«Antinori l’erede di Pannella? Prima di parlare bisogna agire»

25 Ottobre 2016

TERAMO. Il famoso ginecologo Severino Antinori si candida a raccogliere l’eredità politica di Pannella e tanto per cominciare vorrebbe correre da sindaco di Teramo, come ha dichiarato a sorpresa al...

TERAMO. Il famoso ginecologo Severino Antinori si candida a raccogliere l’eredità politica di Pannella e tanto per cominciare vorrebbe correre da sindaco di Teramo, come ha dichiarato a sorpresa al Centro domenica dopo un blitz in città, comprensivo di visita sulla tomba del leader radicale. I radicali teramani, però, non gradiscono. Vincenzo Di Nanna, uno dei loro referenti storici, sia pure elegantemente frena lo slancio di Antinori. Di Nanna la vede così: «L’eredità politica di Pannella è per chiunque voglia raccoglierla, non è esclusiva dei compagni radicali. Ma sbandierarlo sulla stampa... Prima si fanno delle azioni politiche, delle cose concrete. Vorrei ricordare che qui c’è l’associazione Amnistia Giustizia e Libertà, che Marco Pannella ha fondato e che considerava la punta di diamante del partito. Agl proprio la scorsa settimana ha depositato in Parlamento la richiesta di una commissione d’inchiesta sul caso dei campi rom di Roma, insomma stiamo parlando di azioni politiche di un certo peso».

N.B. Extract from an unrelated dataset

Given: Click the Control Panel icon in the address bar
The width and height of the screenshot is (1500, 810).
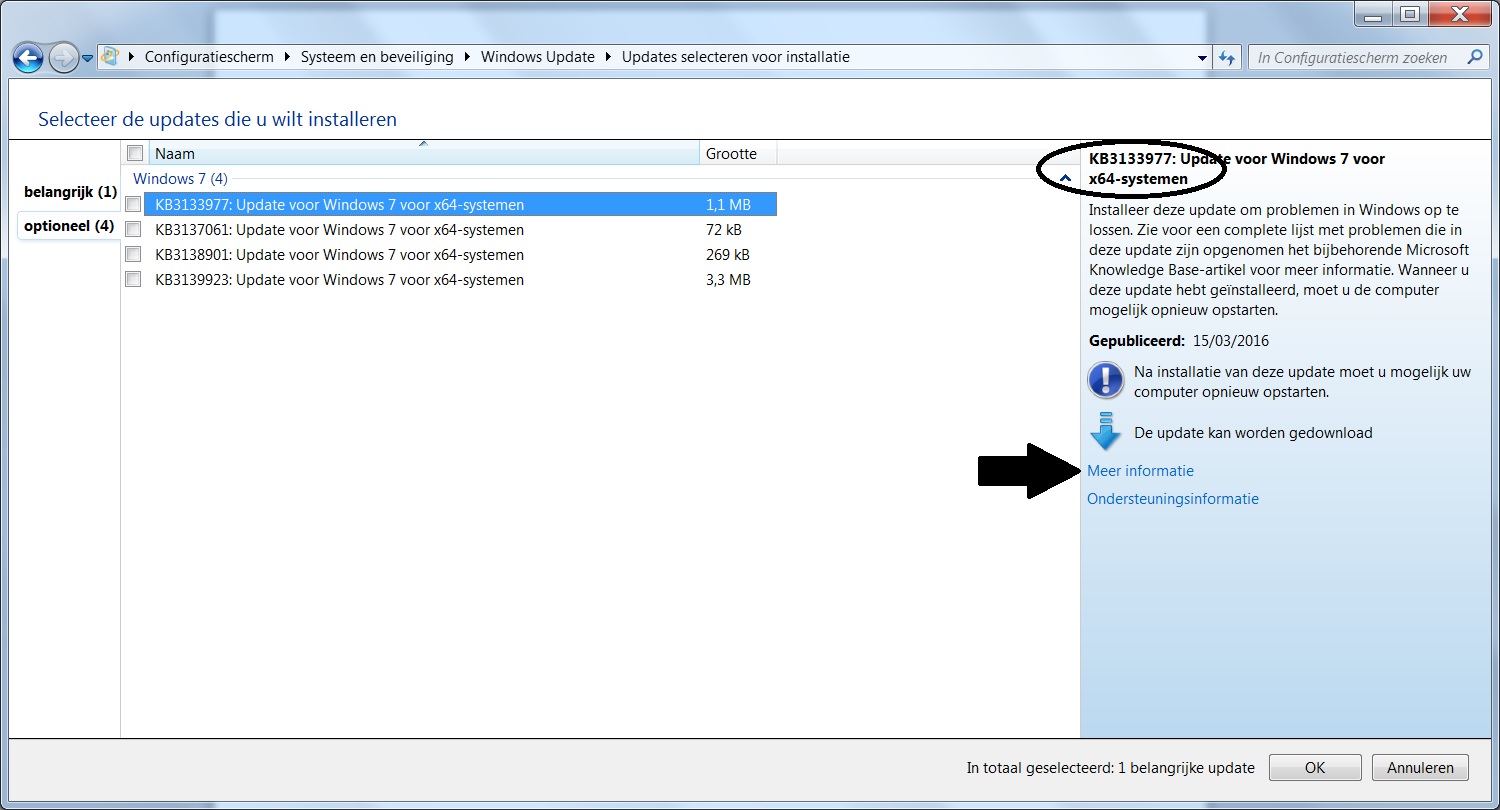Looking at the screenshot, I should pos(110,57).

È come se Di Nanna lasciasse intendere: dov’era Antinori fino adesso? Ma, comunque, l’avvocato teramano tiene a dire: «Il nostro è un partito aperto, liberale che di più non si può, chiunque si iscrive può parlare e proporre». Il punto è che il ginecologo originario di Civitella la sua battaglia politica non intende avviarla con il partito che fu di Pannella. «Lui cita i radicali solo per parlarne male», rileva Di Nanna, «vedi il riferimento alla mancata solidarietà ricevuta da Emma Bonino e Filomena Gallo. E comunque», conclude, «sarebbe stata una questione di bon ton sentirci prima di fare questa uscita sulla stampa».(d.v.)